Moreover, the massive deterioration in the fiscal position of the US government
under the Bush Administration, and the looming crises in Social Security and
Medicare/Medicaid must increase the risk that a future government will take
the easy route of resolving its debt problems by resort to the printing press.
All of this suggests that, rather than paying lower long-term interest rates
than other developed countries, the US government should be paying higher rates.
There is, however, a more fundamental problem. All around the English-speaking world, rates of household saving have been plummeting. In Australia, they are actually negative. This decline is directly attributable to historically low real and nominal interest rates and the capital gains they have generated.
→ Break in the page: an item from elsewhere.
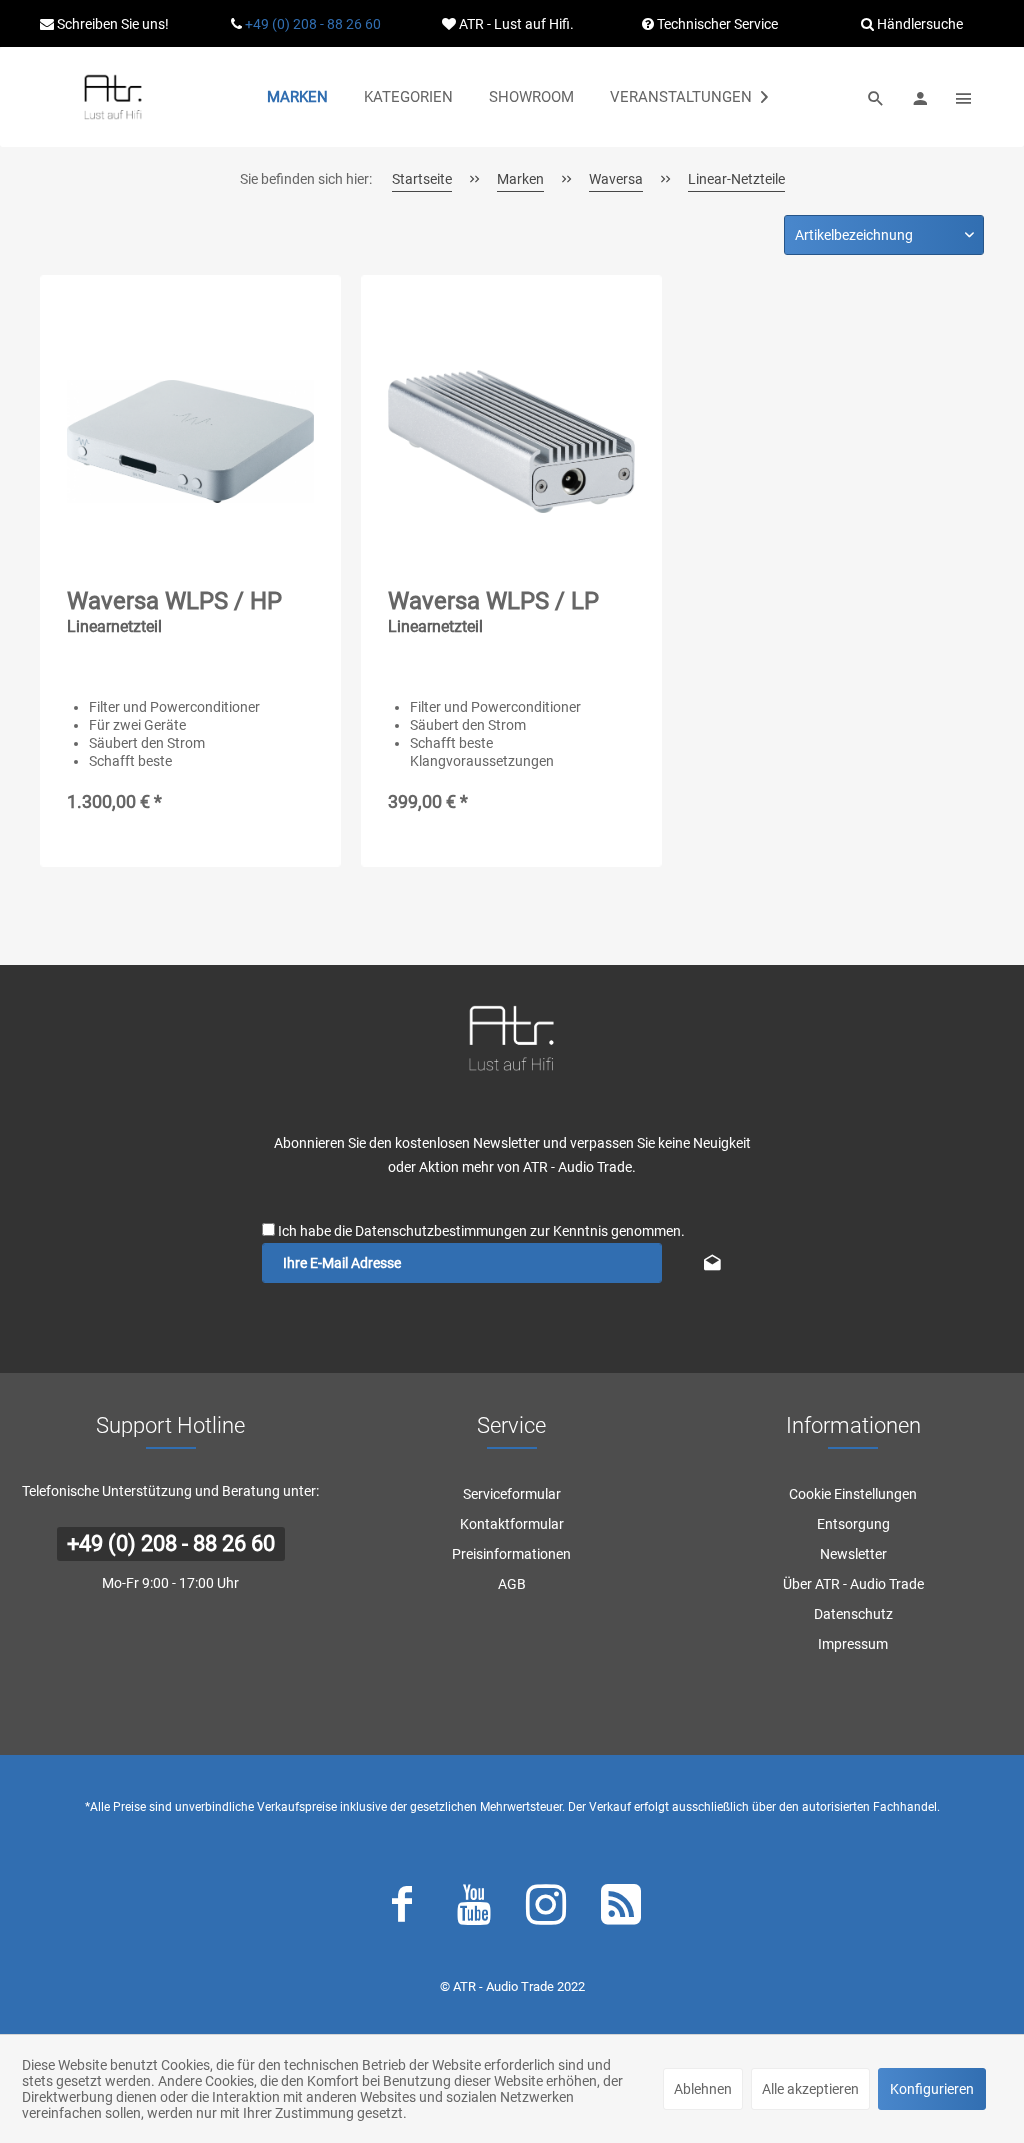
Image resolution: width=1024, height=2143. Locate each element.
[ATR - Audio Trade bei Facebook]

Unsustainable levels of current consumption imply that the price of future consumption (that is, the bond price) is too high. Eventually, the restoration of equilibrium must require an reduction in bond prices, that is, an increase in real long-term interest rates. Although that would not immediately affect most Australian borrowers, short-term interest cannot be held low indefinitely if long term rates are rising.
John Quiggin is an Australian Research Council Federation Fellow in Economics and Political Science at the University of Queensland.